▸ **Task to complete**: Only the pictures are to be omitted; every entry beneath should otherwise be duplicated exactly.

▸ **Records for the task**:

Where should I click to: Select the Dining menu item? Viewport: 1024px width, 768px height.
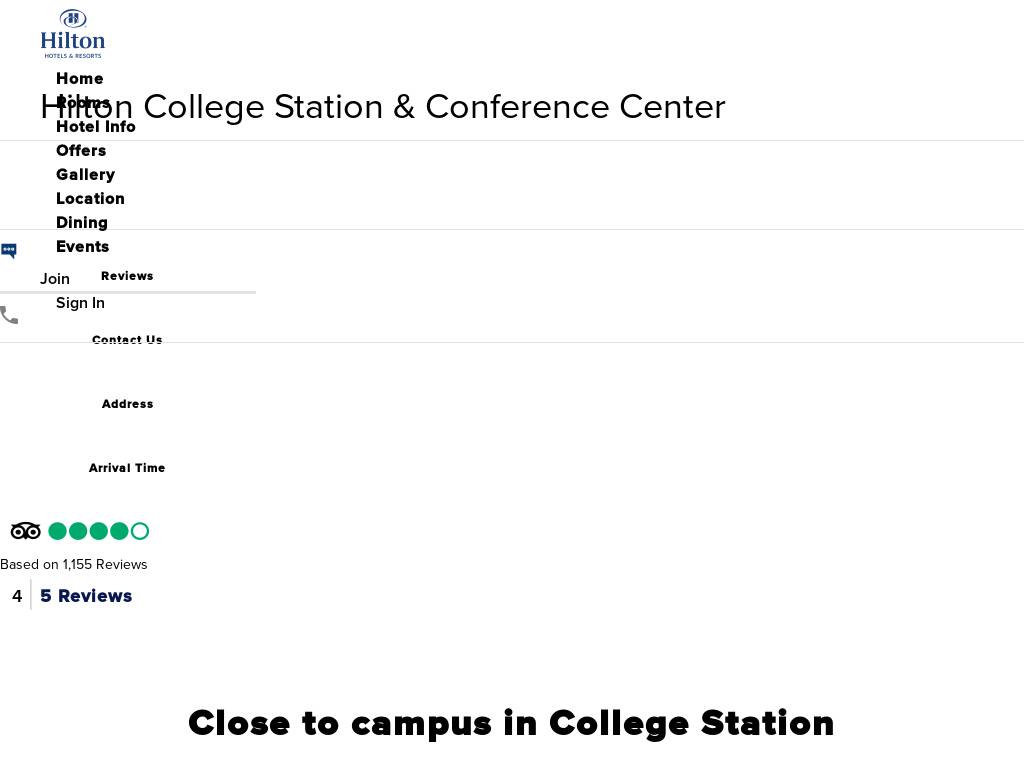click(x=82, y=223)

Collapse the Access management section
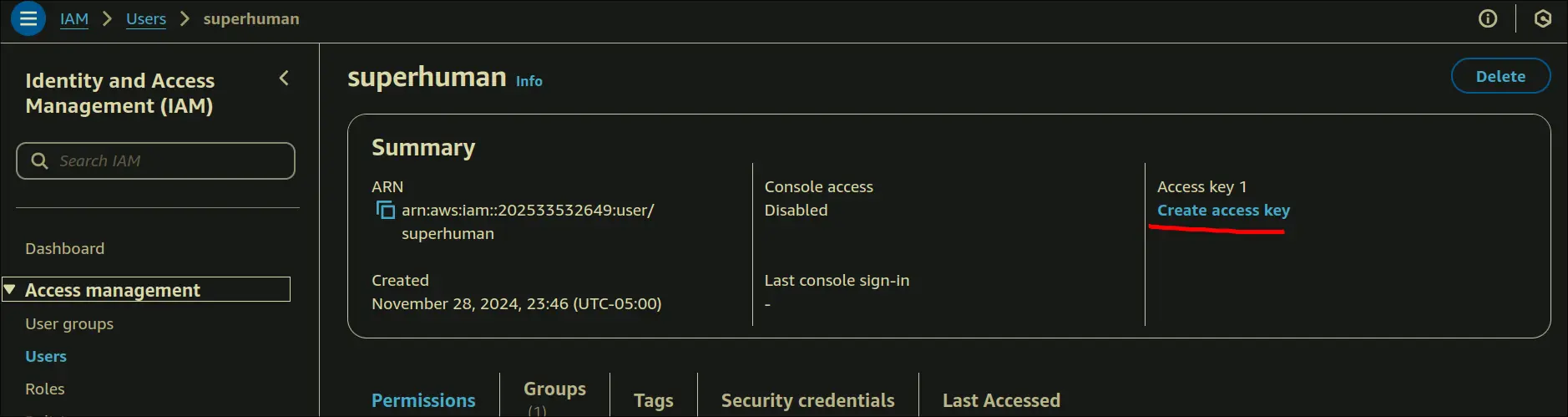coord(10,290)
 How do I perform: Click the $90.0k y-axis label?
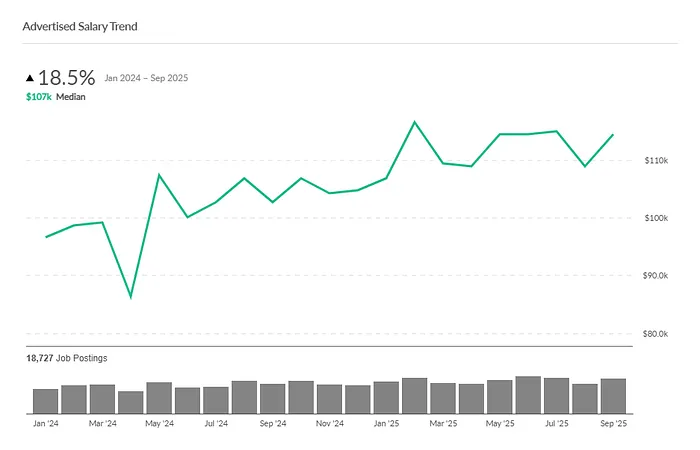[x=653, y=276]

▸ **Result**:
Where should I click to: Select the Dining menu item? Viewport: 1024px width, 768px height.
click(x=82, y=223)

Collapse the Access management section
coord(10,290)
 How do I perform: Click the $90.0k y-axis label?
[x=653, y=276]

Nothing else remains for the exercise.